Afters is the phenomenal debut album by the fantastically named The Helicopter Of The Holy Ghost featuring Mark Morriss of The Bluetones and Billy Reeves of theaudience. It is a fantastic collection of gentle piano, roaring guitar, dark crescendos and any other adjective noun you could possibly imagine. Their ability to pull in all directions whilst keeping a consistent tone is tremendous. As is most of this album.

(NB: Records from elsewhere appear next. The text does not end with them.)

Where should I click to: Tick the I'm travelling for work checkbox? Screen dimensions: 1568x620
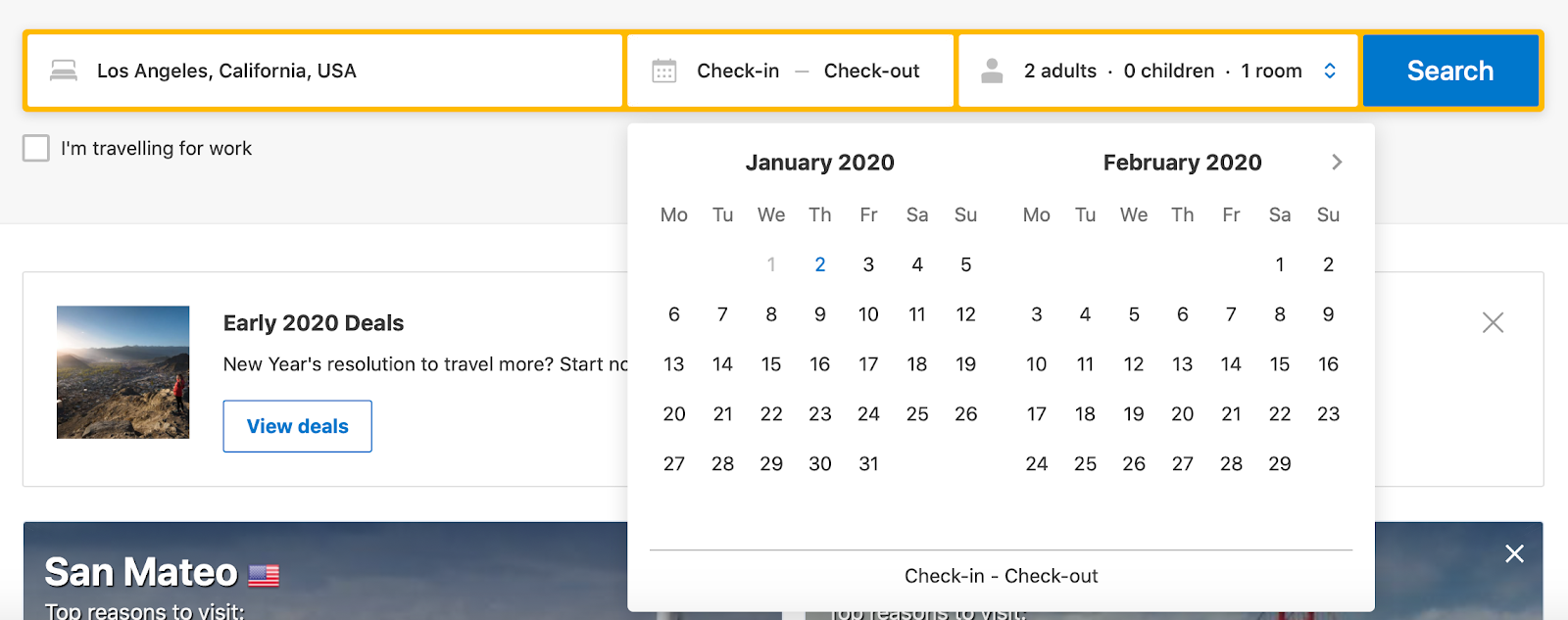(36, 149)
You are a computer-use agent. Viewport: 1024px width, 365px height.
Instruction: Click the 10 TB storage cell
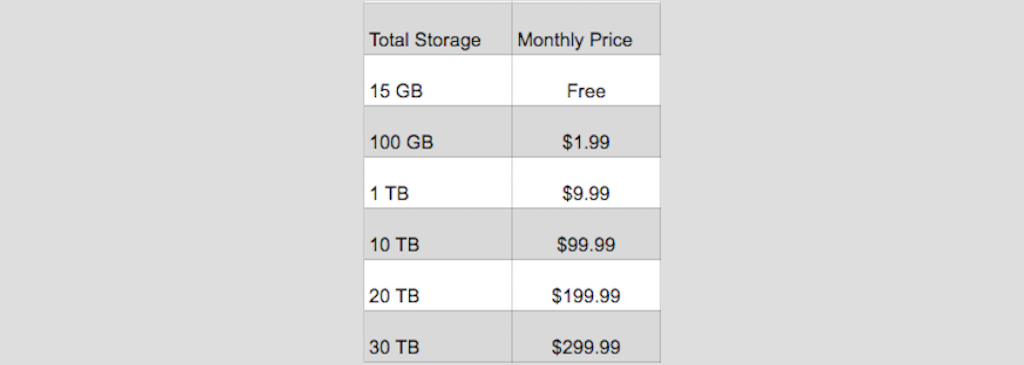(x=438, y=234)

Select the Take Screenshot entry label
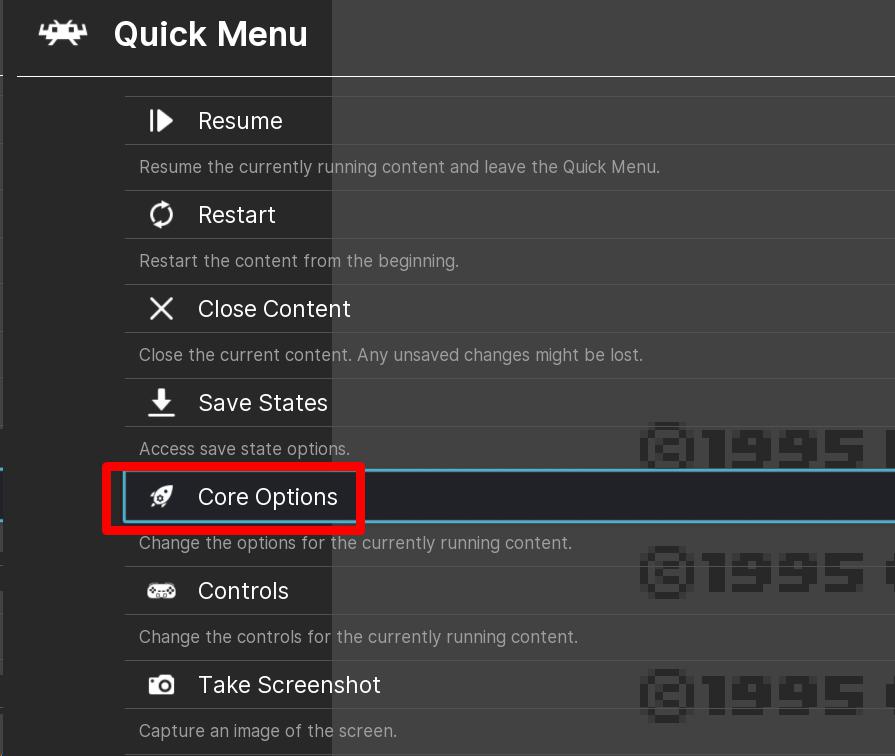tap(289, 685)
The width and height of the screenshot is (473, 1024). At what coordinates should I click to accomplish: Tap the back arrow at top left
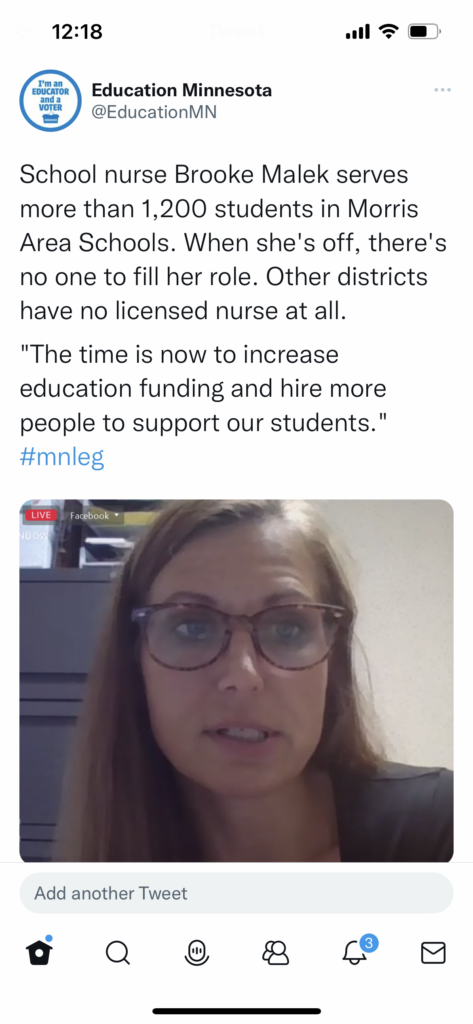(x=26, y=30)
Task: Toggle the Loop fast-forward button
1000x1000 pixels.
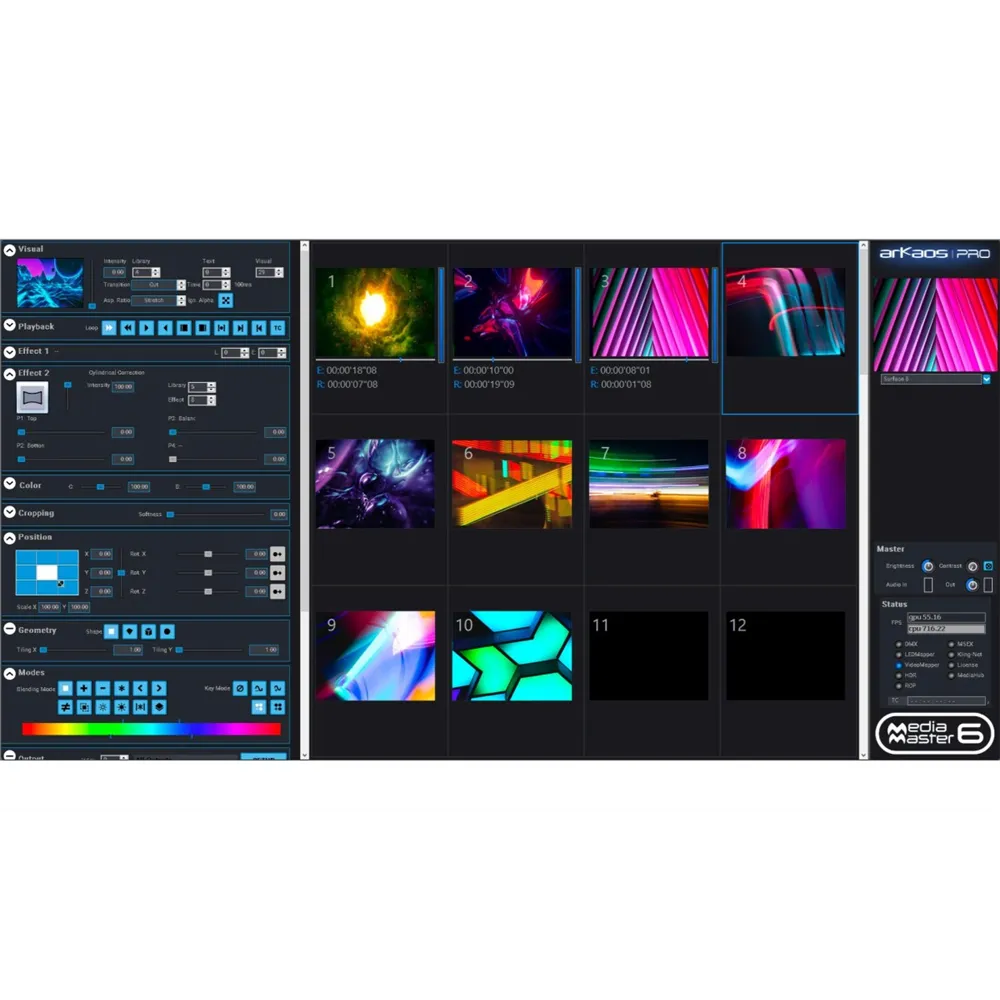Action: pos(109,327)
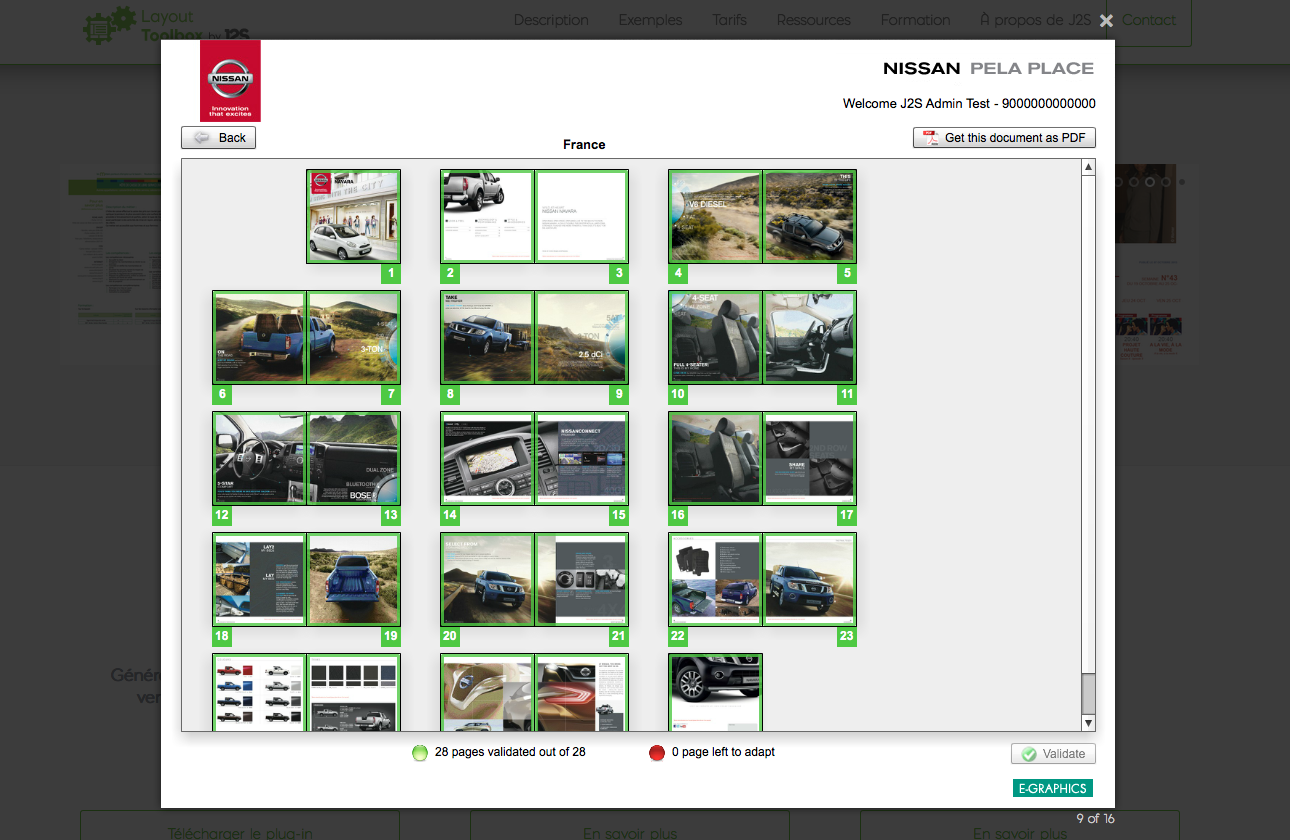
Task: Click the page number 10 badge
Action: 678,394
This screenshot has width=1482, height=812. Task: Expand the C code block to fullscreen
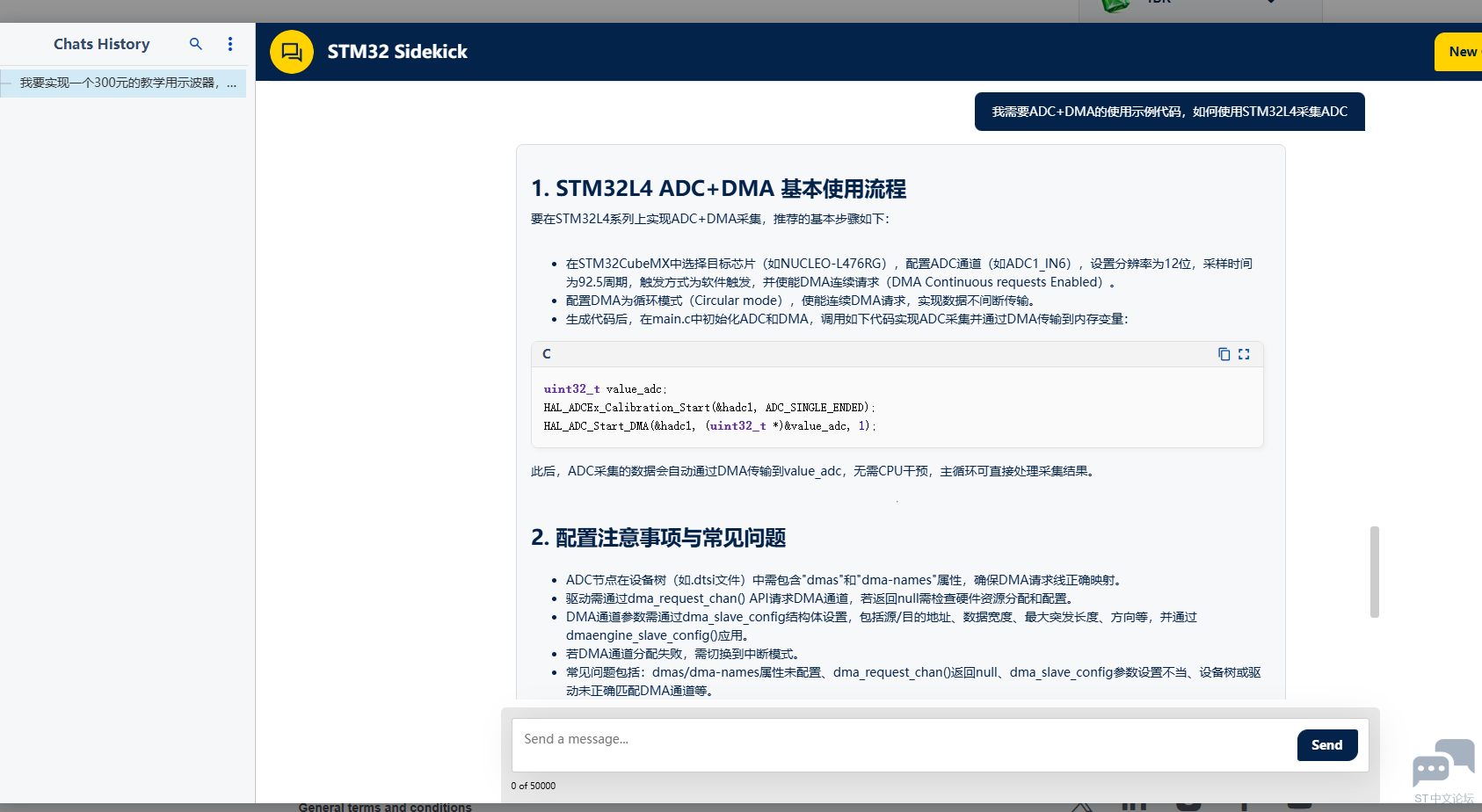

Picture The Mountain Goats in a Travis shaped box. Or Keane with Atom Heart Mother era Pink Floyd musicality. Or Brandon Flowers ft latter-day Radiohead. They aren’t the first quietly engaging soft-music, hard-lyrics band, but they might be one of the best entries into that particular category. Songs of yearning, check. Songs of ambition, check. Songs of painful reflection, check. Written or performed by any other band this album would be dusty. But in the hands of Holy Ghost they dazzle. And whenever Crayola Lectern’s keys are brought to the fore, the songs jump up half a star.

This is definitely a band that gets better when they get closer to the edge. The swelling crescendos of Tony Got A Car could easily end the album, and yet that’s only the third song. The music might not be challenging, but it is consistently exceptional in its field. But even then, there’s a caveat. Hangar Lane Gyratory System 4.44am rivals anything on the B-Side of Heroes in terms of fantastically compelling nonsense. Perhaps it’s a pointless self-indulgent instrumental. But if it is, then why is it so compelling?

For all the comparisons made here, The Helicopter Of The Holy Ghost has a sound entirely of its own. Unafraid to play. Unafraid to go soft, or dark. Unafraid to be themselves. A unique, compelling band who have found their voice and are ready to be heard. We can only hope that whatever comes after is as good as Afters.